Volkswagen has big plans for sedansApril 15, 2020
Volkswagen sold 1.6 million compact sedans in China last year.
Is the sedan gradually dying away in the automotive environment, or will it continue to be popular along with pickups and SUVs? According to the latest Volkswagen sales reports, it actually depends on the geographical location. While Texans are still tied to their Ford and Ram trucks, the prospects for China, where VW sold more than 1.6 million compact sedans last year, are different. In addition, compact sedans accounted for almost a third of global shipments.
In comparison, just over 100,000 units of the Volkswagen Jetta, the only compact sedan on the local market, were sold last year in the United States. In China, the brand offers at least six sedans to cater to a market that values large luggage racks and spacious interiors, with less emphasis on the desired image that makes high-end SUVs so popular.
The news comes after China recovers from the Covid-19 pandemic, which triggered a widespread cessation of automobile production. However, Volkswagen now claims that most of its Chinese plants have been rebuilt and operational, and the remainder of 2020 will enable the German brand to consolidate its growing market share in an Asian country.

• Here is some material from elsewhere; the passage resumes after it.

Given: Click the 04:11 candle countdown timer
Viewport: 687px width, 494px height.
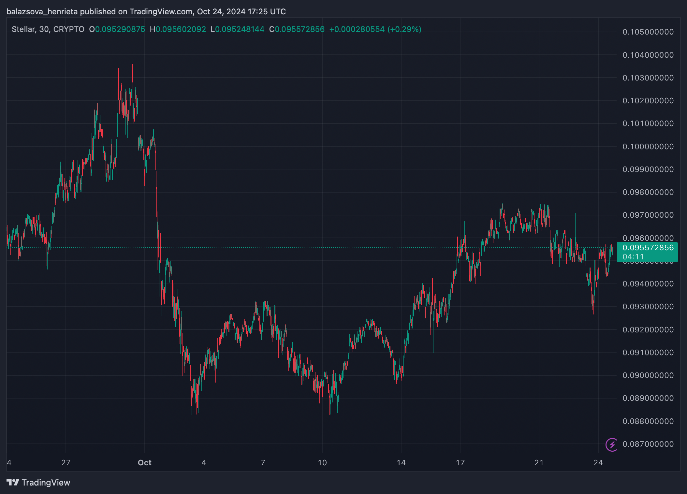Looking at the screenshot, I should 633,257.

The leader was the Lavida sedan, a third-generation SAIC-Volkswagen product. Last year alone, 491,000 Lavida units found homes in China, making it “the best-selling model of all manufacturers in 2019.” FAW-Volkswagen is another joint venture of the German brand in China, and among its successes is the Bora sedan, which sold 323,400 copies last year. Like the Lavida, an electric version of this sedan is also on sale in this market.

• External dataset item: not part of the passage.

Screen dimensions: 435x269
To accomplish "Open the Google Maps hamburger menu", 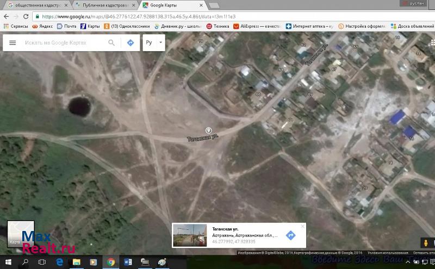I will (13, 43).

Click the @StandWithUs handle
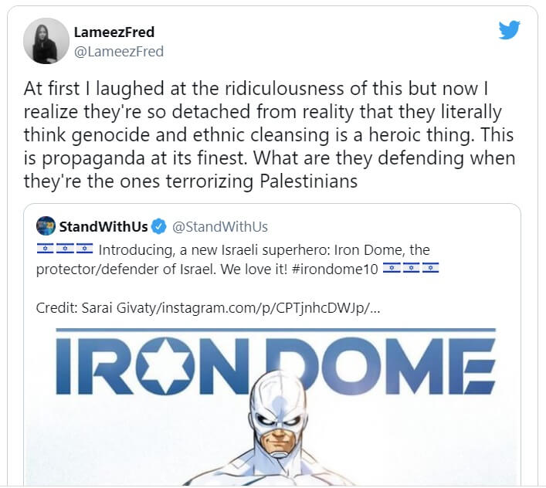220,226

The Jetta name lives on in the new Jetta sub-brand launched in China last year. The Jetta VA3 sold 145,000 units last year, although it is a much smaller model than the Jetta sold here, using only a 1.5-liter engine with 110 horsepower.
Interestingly, a survey conducted by Ipsos (Market Research Institute) last month showed that more and more Chinese intend to buy a car over the next six months. Of the 1,620 respondents, two-thirds plan to do this, and the indicated reason is that a personal car is less susceptible to infection than other modes of transport. Although the impact of Covid-19 on the automotive industry was largely negative, this study indicates potential growth when plants return to full production.

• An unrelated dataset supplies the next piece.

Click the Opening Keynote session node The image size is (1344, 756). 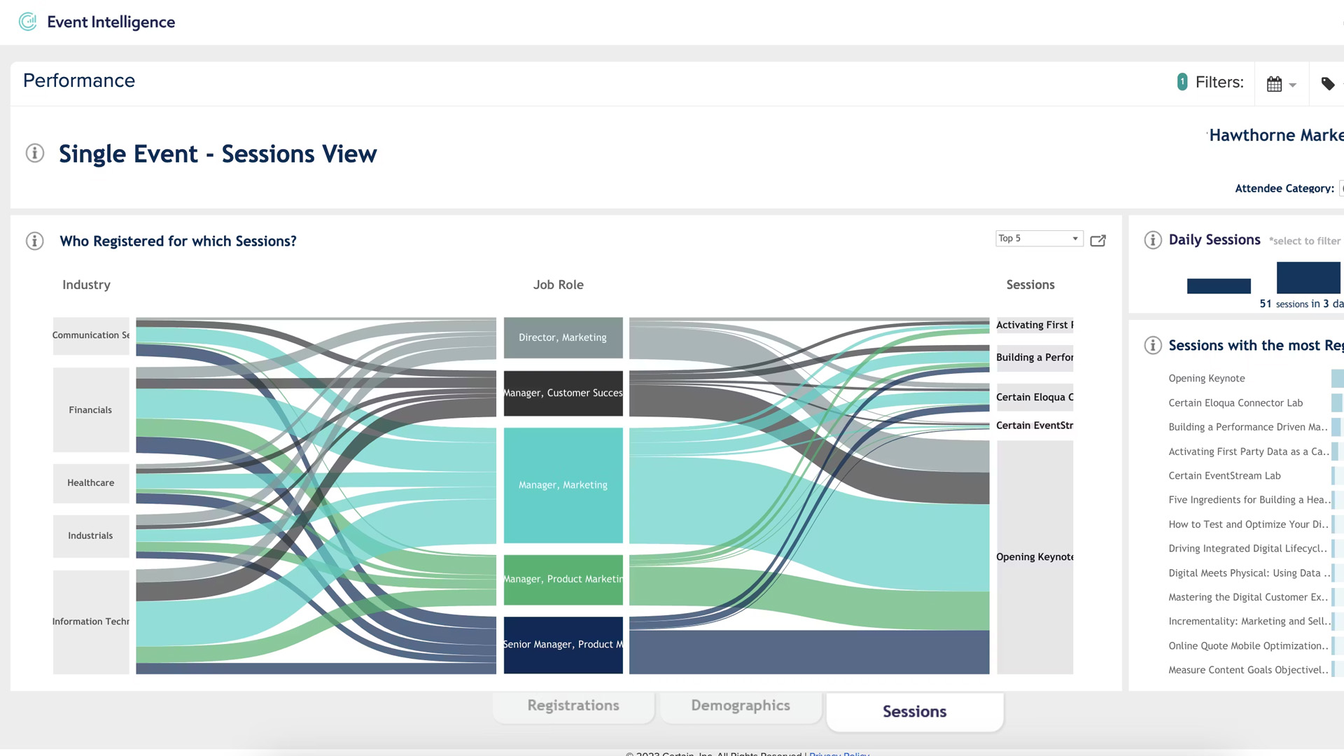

So yes, the sedan not only lives, but is also an important player for major brands in the Chinese market. In America, the prospects for trucks are completely different. Apart from flagships such as the Honda Civic and Toyota Camry, both of which are still leading the US in car sales last year, sedans have a hard time. As more and more sedans lose popularity in the US, at least for purists, there is little consolation that in other parts of the world, leading automakers such as Volkswagen are still seeing the classic bodywork gaining momentum.